EXERCISE:
Recast the rows from the start through the line containing "coordinates (1067, 210)." as a two-column CSV with the columns request and response, one row for each request. Put each request's text and its answer in one quoted field each, with line breaks turned into spaces.

RECORDS SUPPLIED:
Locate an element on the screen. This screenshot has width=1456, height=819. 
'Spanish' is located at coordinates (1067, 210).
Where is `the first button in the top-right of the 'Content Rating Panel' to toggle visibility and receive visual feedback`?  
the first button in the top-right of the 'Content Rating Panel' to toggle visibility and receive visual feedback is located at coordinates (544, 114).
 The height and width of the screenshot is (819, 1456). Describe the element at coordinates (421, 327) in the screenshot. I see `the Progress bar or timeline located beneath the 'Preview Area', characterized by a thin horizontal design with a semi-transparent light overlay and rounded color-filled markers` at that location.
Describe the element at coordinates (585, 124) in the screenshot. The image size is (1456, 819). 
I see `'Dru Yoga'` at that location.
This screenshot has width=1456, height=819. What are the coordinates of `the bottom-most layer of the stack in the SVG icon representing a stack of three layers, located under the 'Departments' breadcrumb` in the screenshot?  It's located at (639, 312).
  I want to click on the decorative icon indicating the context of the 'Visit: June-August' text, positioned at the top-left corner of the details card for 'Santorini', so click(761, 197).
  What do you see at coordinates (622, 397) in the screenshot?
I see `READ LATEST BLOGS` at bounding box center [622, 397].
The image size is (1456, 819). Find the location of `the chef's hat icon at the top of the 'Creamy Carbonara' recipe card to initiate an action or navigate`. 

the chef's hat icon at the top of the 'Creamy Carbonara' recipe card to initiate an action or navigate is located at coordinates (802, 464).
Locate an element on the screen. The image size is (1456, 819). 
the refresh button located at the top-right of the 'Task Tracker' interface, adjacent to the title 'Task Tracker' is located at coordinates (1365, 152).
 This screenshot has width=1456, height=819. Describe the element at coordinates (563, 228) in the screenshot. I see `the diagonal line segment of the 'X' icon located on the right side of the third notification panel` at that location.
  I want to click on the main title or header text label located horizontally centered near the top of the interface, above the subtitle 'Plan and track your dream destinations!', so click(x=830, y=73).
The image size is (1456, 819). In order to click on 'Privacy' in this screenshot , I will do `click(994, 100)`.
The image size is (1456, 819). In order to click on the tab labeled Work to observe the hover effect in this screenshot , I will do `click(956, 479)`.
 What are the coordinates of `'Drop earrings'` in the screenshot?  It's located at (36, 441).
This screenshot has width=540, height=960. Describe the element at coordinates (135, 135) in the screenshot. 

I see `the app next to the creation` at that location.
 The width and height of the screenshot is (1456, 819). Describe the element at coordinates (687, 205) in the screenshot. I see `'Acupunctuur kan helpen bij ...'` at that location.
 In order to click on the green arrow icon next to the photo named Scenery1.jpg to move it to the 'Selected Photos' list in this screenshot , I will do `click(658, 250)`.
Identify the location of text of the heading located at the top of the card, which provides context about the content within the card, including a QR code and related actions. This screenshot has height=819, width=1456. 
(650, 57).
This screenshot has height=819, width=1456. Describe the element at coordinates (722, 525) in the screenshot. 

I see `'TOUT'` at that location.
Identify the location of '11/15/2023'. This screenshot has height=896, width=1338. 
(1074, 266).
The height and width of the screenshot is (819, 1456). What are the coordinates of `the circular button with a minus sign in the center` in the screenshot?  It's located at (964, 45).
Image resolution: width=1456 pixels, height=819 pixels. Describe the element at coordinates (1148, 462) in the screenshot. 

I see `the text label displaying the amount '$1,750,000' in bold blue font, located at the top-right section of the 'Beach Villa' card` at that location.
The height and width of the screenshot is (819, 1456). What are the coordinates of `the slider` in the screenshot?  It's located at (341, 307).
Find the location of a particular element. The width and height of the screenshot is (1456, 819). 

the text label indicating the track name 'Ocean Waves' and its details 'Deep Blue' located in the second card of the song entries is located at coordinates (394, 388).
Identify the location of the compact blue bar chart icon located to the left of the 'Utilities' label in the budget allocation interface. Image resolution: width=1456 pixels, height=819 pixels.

RESPONSE BELOW:
request,response
"Locate an element on the screen. This screenshot has width=1456, height=819.","'Spanish' is located at coordinates (1067, 210)."